What to produce: Beneath this line are the data; copy exactly the part of them that opens with the line containing "Check the box" and closes with the line containing "Open the settings", and only that part.

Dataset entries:
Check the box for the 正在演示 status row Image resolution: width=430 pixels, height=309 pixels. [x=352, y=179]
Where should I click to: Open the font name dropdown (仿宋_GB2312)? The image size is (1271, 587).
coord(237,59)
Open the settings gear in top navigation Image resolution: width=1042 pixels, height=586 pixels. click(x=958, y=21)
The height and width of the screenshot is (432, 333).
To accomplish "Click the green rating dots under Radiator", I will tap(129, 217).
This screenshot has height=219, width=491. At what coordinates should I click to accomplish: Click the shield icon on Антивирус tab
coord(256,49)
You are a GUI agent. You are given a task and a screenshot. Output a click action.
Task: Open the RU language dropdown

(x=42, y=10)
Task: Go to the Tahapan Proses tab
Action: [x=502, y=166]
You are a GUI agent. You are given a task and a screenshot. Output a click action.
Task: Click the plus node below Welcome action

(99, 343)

==

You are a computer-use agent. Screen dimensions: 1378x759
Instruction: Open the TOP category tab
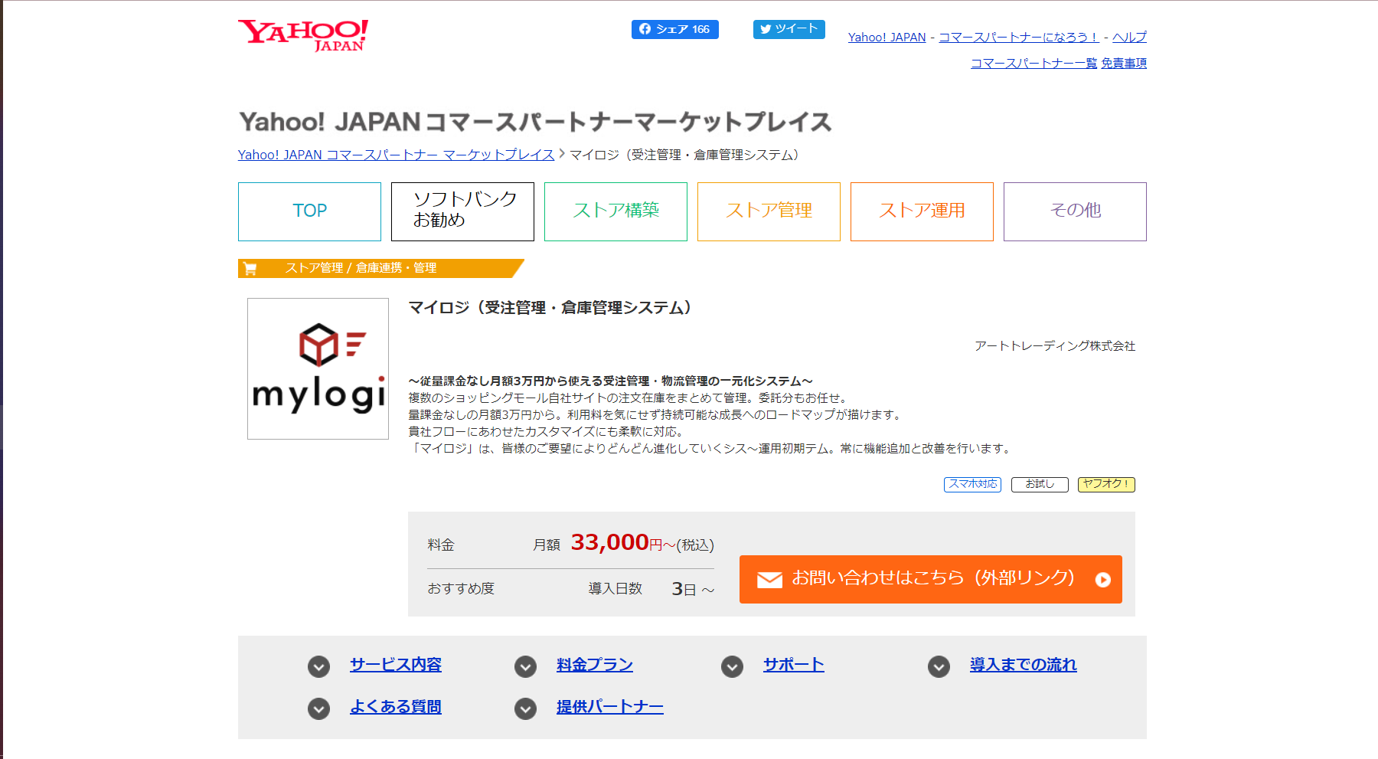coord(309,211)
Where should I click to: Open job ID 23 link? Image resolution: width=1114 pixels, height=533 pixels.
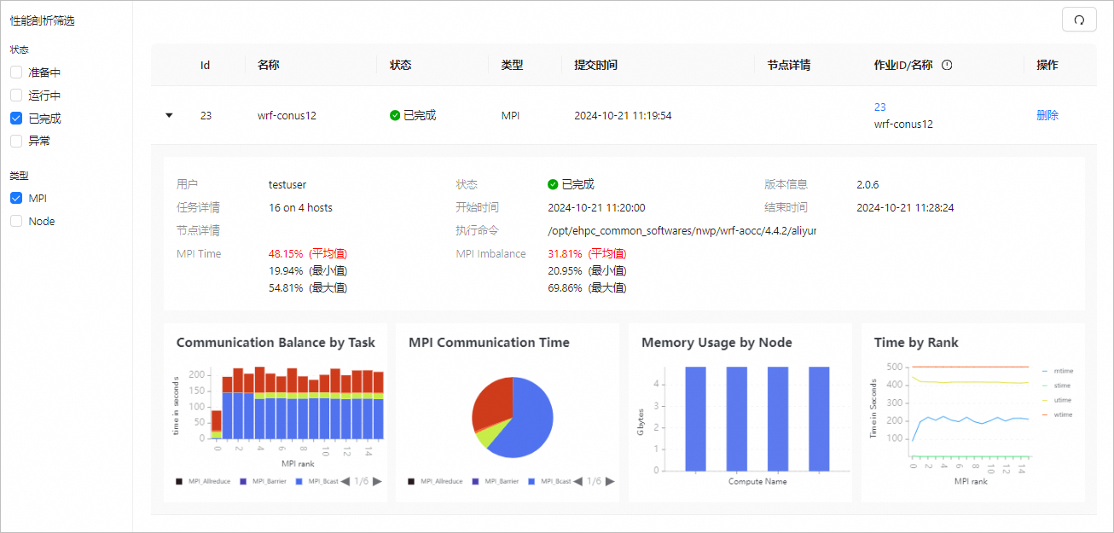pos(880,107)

---

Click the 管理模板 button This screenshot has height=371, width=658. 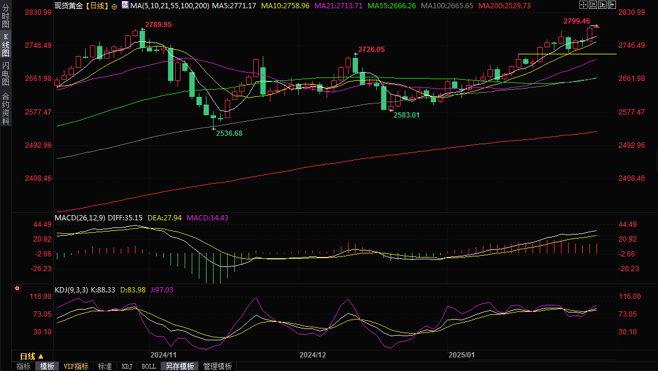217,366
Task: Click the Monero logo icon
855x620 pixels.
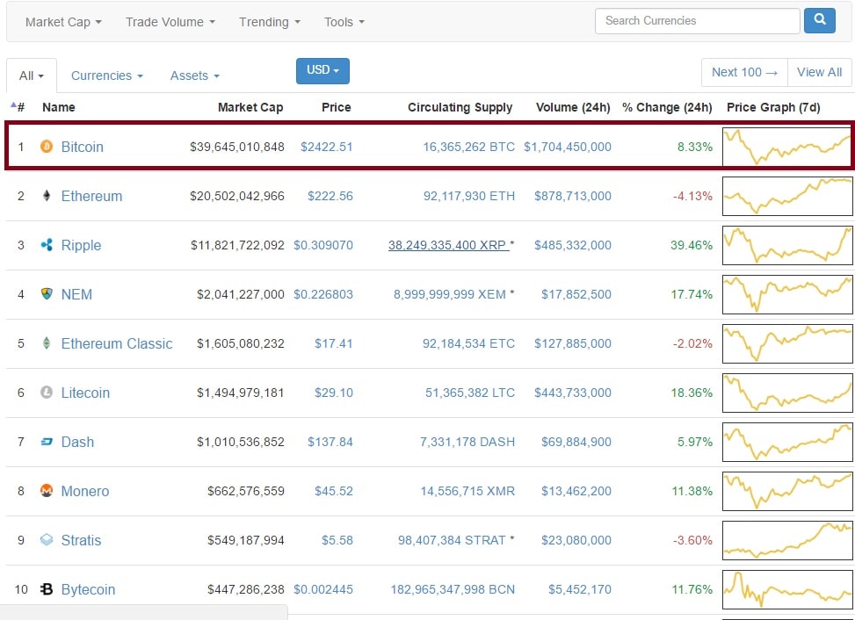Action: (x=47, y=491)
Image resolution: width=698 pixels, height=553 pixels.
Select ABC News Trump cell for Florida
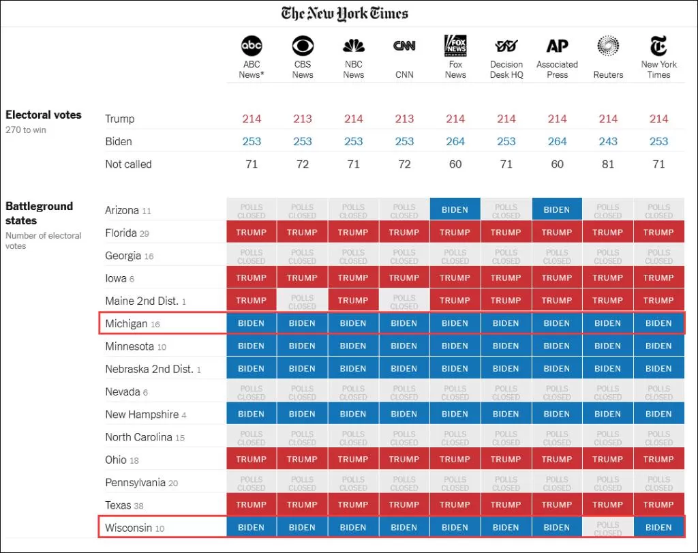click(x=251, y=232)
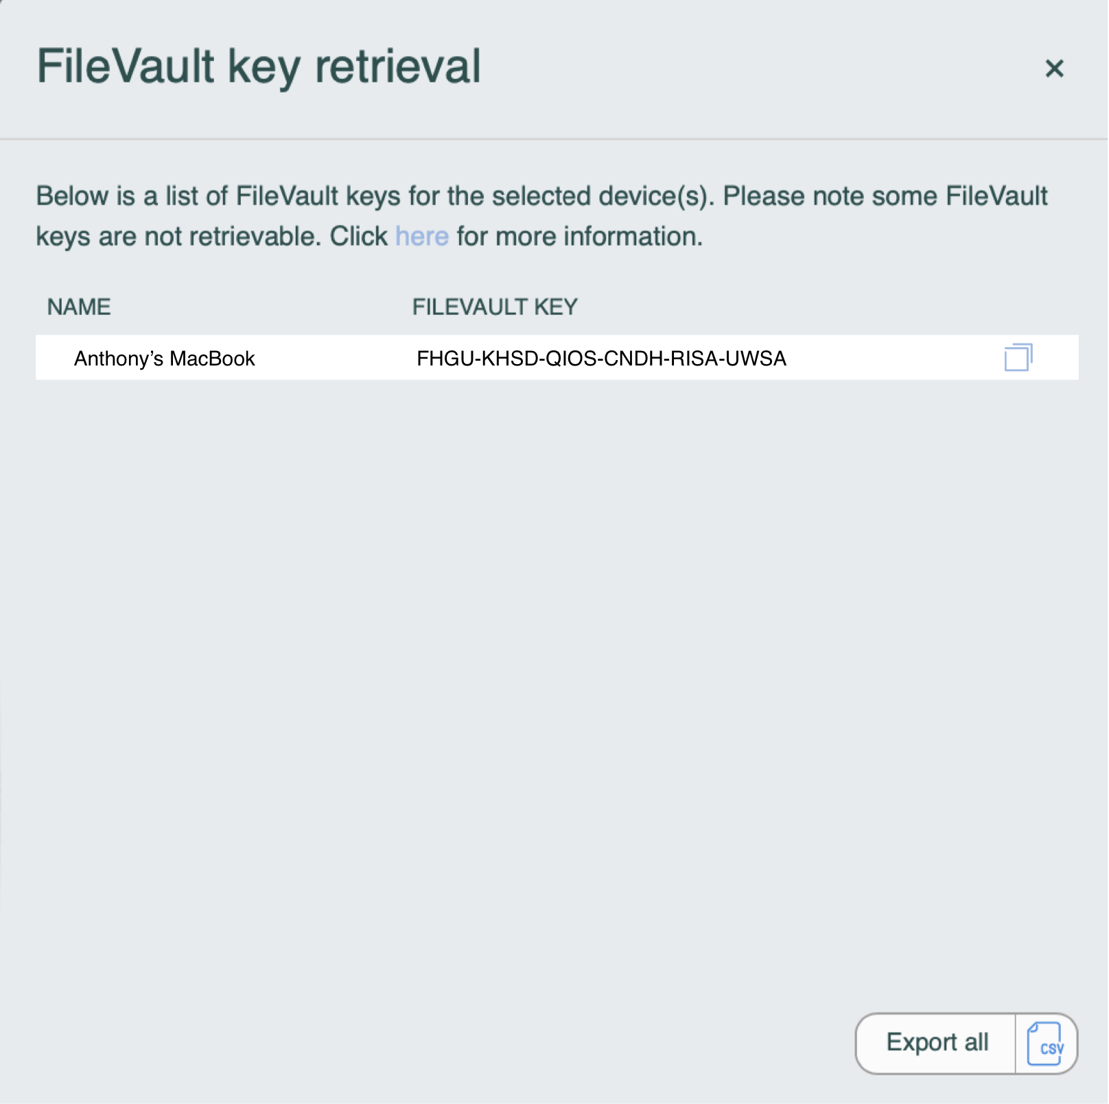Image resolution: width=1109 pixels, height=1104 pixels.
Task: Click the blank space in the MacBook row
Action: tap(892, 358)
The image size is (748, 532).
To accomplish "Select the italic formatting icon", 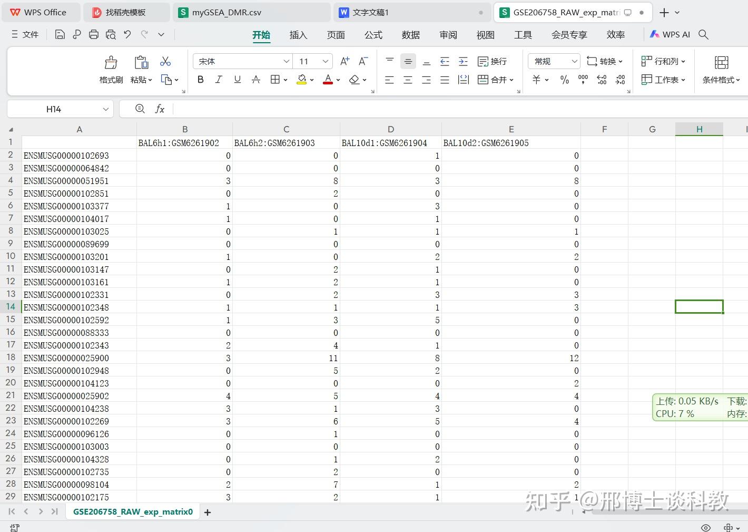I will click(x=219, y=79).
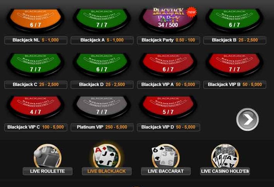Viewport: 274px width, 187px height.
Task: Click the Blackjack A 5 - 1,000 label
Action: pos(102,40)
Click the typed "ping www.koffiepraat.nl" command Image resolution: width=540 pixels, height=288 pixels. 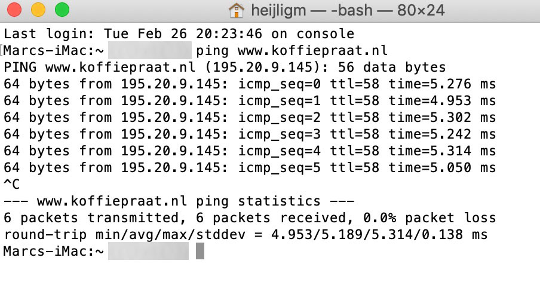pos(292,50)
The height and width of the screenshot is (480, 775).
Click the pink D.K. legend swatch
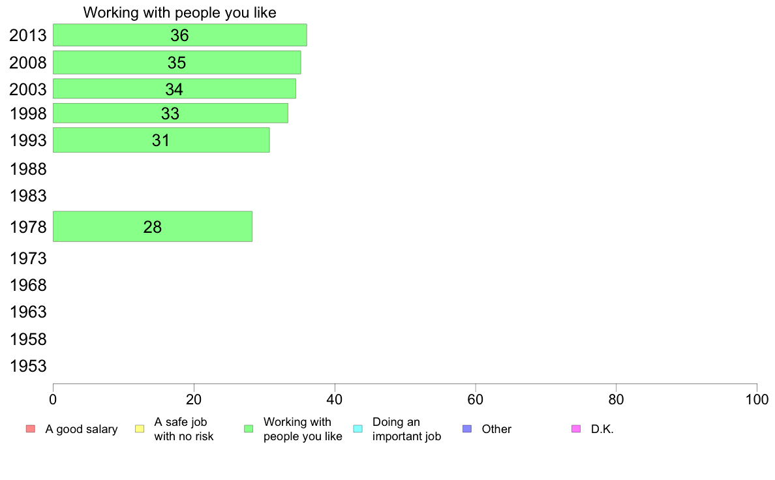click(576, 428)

Answer to the exercise:
Check the box for the 正在演示 status row Image resolution: width=430 pixels, height=309 pixels. [x=352, y=179]
Where should I click to: Open the font name dropdown (仿宋_GB2312)? The image size is (1271, 587).
coord(237,59)
Open the settings gear in top navigation Image resolution: width=1042 pixels, height=586 pixels. click(x=958, y=21)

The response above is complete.